[DIRECTIONS] After finding the line with "UV DTF (75, 577)" in the data below, set down exactly each line through the one with "Tumbler Wraps - Vinyl (75, 481)", inclusive, and stop there.

*** Opening of MATERIAL SHOWN ***

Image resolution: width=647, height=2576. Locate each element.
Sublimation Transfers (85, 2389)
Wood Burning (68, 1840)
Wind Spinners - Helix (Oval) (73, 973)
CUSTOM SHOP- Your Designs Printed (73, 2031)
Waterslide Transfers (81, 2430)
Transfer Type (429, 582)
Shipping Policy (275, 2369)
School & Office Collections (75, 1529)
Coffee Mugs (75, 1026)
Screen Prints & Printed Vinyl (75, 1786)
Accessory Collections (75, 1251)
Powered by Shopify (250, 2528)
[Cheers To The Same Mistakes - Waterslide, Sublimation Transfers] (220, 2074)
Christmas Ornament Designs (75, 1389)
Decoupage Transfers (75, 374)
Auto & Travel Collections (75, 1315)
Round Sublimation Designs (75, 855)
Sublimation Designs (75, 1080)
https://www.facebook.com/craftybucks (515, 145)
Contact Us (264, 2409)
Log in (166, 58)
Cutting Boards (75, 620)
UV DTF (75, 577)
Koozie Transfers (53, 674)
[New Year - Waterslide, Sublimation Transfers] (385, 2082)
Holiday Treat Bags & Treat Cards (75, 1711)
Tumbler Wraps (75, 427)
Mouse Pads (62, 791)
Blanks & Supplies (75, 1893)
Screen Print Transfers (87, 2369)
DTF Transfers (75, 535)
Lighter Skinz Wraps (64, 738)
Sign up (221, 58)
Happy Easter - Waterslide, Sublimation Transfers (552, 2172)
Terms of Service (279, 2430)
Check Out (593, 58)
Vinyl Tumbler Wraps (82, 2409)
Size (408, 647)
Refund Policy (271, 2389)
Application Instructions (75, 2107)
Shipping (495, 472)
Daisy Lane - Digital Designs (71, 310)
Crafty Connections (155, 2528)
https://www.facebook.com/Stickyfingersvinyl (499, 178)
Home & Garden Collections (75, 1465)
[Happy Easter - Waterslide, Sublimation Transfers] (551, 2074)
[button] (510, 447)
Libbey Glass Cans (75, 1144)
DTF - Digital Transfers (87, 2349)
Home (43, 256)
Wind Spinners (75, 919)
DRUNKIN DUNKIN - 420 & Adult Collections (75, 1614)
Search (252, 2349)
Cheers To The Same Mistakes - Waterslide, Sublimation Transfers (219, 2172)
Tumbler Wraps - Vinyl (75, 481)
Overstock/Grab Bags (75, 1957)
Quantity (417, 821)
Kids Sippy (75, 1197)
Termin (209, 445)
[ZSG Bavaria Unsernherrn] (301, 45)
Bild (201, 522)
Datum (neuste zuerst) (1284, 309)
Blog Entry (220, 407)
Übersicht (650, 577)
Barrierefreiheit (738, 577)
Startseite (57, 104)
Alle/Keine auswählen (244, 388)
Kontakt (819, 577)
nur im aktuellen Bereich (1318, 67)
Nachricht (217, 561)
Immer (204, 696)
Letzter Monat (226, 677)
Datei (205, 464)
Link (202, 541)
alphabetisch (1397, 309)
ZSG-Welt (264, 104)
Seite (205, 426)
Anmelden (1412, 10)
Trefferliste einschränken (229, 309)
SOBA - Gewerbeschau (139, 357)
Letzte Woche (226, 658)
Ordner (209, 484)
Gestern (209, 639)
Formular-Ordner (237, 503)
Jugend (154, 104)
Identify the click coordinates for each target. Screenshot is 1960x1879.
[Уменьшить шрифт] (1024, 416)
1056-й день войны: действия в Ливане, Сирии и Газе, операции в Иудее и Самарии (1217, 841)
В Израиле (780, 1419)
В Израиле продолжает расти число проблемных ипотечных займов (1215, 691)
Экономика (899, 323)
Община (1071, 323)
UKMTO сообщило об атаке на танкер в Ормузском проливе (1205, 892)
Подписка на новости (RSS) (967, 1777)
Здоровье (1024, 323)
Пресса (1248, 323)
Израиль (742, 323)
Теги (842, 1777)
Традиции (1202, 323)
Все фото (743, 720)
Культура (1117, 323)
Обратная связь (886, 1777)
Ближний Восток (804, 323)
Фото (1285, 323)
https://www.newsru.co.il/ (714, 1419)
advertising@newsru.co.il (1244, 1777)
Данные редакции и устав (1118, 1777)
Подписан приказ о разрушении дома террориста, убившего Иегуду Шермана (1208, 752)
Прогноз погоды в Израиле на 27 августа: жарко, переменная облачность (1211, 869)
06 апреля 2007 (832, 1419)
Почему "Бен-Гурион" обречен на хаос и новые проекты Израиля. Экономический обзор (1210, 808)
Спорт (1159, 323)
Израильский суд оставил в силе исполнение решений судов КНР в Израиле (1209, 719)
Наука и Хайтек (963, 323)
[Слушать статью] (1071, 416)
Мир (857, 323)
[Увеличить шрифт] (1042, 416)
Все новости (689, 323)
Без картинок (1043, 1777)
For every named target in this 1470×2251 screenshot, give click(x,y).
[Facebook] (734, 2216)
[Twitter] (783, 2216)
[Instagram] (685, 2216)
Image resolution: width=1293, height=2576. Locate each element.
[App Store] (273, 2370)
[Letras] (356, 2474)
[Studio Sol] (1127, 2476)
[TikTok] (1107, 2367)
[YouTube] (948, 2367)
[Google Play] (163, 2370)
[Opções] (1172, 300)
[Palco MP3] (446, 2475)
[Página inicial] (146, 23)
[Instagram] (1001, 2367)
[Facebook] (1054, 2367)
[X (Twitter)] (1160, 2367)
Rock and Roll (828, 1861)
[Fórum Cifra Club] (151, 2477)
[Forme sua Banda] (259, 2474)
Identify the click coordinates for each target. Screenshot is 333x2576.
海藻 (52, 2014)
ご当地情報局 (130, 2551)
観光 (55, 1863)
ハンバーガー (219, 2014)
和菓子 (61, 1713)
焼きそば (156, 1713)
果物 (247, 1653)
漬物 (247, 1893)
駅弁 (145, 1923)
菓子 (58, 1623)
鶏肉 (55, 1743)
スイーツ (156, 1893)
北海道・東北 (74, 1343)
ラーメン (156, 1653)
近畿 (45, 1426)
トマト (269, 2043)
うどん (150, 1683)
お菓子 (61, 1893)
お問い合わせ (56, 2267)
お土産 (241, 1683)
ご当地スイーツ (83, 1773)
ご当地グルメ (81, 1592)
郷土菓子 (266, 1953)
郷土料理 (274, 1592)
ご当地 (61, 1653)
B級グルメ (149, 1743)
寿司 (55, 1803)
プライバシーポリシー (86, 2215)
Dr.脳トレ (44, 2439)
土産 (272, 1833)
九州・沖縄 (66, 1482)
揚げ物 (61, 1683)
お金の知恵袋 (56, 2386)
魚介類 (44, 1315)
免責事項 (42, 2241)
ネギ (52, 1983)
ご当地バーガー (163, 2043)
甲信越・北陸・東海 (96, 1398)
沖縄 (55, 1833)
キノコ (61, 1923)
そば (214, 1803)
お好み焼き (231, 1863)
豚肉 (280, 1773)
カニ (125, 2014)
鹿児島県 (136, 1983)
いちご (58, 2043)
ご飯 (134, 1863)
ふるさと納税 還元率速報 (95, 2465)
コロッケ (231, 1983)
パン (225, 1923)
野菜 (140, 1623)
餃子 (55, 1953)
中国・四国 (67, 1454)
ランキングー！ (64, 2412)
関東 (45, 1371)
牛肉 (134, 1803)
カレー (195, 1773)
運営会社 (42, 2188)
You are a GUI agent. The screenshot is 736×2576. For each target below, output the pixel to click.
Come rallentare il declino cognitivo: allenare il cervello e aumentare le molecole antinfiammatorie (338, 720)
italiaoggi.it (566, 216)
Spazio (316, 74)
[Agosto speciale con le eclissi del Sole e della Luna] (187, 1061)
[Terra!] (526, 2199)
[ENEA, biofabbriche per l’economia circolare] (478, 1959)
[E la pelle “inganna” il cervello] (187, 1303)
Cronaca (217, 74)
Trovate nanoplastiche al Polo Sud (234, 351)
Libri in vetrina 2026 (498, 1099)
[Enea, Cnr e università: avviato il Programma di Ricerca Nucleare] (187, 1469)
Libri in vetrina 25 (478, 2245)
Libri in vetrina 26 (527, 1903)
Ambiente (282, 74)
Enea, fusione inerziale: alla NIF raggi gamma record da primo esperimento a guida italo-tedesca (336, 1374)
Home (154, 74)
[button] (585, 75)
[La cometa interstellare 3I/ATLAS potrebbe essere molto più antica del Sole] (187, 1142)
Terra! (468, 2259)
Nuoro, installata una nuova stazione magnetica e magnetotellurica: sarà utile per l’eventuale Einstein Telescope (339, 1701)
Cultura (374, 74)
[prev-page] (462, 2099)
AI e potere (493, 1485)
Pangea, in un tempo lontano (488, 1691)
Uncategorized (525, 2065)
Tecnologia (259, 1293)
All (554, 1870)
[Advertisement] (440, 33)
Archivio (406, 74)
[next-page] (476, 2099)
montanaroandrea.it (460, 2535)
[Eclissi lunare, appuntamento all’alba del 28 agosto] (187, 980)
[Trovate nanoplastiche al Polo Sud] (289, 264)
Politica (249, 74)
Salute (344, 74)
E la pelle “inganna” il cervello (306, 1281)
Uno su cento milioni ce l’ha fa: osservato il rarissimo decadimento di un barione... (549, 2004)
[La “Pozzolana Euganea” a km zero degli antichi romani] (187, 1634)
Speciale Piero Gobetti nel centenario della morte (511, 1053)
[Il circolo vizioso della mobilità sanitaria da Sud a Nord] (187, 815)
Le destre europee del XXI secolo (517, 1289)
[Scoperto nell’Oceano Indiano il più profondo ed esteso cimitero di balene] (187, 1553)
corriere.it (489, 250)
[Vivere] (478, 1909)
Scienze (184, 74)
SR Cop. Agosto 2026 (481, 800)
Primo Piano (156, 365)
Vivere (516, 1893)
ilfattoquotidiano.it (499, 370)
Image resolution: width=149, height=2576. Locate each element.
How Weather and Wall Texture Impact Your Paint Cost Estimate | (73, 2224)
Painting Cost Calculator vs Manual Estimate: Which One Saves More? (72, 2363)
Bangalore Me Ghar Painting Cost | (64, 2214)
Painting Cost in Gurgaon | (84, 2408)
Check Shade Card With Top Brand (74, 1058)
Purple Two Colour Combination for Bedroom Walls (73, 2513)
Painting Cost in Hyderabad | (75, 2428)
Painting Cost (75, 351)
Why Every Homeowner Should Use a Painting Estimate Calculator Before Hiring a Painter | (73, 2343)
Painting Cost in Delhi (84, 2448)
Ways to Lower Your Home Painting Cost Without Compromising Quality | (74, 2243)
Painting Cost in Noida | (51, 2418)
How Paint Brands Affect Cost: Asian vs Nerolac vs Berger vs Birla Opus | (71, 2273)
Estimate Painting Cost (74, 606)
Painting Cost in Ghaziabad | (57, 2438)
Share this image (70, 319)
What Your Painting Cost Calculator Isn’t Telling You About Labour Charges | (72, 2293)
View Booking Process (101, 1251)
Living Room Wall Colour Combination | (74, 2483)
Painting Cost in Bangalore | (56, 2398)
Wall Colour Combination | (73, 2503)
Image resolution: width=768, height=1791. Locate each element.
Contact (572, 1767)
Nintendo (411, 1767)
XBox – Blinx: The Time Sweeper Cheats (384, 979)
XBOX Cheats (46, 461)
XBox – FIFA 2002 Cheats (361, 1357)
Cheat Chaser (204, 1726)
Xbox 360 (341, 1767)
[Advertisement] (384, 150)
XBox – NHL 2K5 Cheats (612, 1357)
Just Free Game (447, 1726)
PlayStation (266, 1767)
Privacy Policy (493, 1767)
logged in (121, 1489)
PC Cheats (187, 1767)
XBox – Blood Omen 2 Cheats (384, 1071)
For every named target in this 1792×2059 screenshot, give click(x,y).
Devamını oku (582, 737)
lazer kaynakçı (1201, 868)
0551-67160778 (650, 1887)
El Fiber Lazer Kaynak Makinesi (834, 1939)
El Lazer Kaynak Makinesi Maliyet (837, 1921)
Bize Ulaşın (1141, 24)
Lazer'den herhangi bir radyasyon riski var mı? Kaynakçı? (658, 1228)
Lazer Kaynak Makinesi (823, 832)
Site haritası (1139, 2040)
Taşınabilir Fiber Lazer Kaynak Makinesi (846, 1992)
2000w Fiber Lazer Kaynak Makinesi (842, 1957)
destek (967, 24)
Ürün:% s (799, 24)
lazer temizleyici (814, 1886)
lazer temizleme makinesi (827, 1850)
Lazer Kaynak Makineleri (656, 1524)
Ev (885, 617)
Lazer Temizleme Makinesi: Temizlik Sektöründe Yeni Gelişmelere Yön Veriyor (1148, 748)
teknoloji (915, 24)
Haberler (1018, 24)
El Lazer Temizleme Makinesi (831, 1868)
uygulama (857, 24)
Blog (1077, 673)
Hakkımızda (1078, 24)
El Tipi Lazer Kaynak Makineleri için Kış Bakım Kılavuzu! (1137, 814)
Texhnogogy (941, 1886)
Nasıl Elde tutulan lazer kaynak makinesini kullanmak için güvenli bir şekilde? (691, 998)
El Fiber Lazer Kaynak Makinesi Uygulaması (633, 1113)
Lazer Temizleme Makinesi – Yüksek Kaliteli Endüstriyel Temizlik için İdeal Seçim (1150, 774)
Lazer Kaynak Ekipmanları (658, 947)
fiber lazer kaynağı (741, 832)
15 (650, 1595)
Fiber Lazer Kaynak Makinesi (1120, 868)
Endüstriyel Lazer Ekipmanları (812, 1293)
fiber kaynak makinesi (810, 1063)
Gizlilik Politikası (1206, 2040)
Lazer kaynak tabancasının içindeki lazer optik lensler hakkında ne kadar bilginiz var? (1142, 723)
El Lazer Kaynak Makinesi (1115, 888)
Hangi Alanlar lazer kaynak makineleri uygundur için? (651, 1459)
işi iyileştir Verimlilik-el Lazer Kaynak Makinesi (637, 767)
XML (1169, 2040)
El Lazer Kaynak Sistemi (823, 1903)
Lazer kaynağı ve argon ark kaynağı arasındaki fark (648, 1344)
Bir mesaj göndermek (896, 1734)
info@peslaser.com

*** Close of MATERIAL SHOWN ***

[OUTPUT FOR THIS EXERCISE]
UV DTF (75, 577)
Koozie Transfers (53, 674)
[New Year - Waterslide, Sublimation Transfers] (385, 2082)
Holiday Treat Bags & Treat Cards (75, 1711)
Tumbler Wraps (75, 427)
Mouse Pads (62, 791)
Blanks & Supplies (75, 1893)
Screen Print Transfers (87, 2369)
DTF Transfers (75, 535)
Lighter Skinz Wraps (64, 738)
Sign up (221, 58)
Happy Easter - Waterslide, Sublimation Transfers (552, 2172)
Terms of Service (279, 2430)
Check Out (593, 58)
Vinyl Tumbler Wraps (82, 2409)
Size (408, 647)
Refund Policy (271, 2389)
Application Instructions (75, 2107)
Shipping (495, 472)
Daisy Lane - Digital Designs (71, 310)
Crafty Connections (155, 2528)
https://www.facebook.com/Stickyfingersvinyl (499, 178)
Home & Garden Collections (75, 1465)
[Happy Easter - Waterslide, Sublimation Transfers] (551, 2074)
[button] (510, 447)
Libbey Glass Cans (75, 1144)
DTF - Digital Transfers (87, 2349)
Home (43, 256)
Wind Spinners (75, 919)
DRUNKIN DUNKIN - 420 & Adult Collections (75, 1614)
Search (252, 2349)
Cheers To The Same Mistakes - Waterslide, Sublimation Transfers (219, 2172)
Tumbler Wraps - Vinyl (75, 481)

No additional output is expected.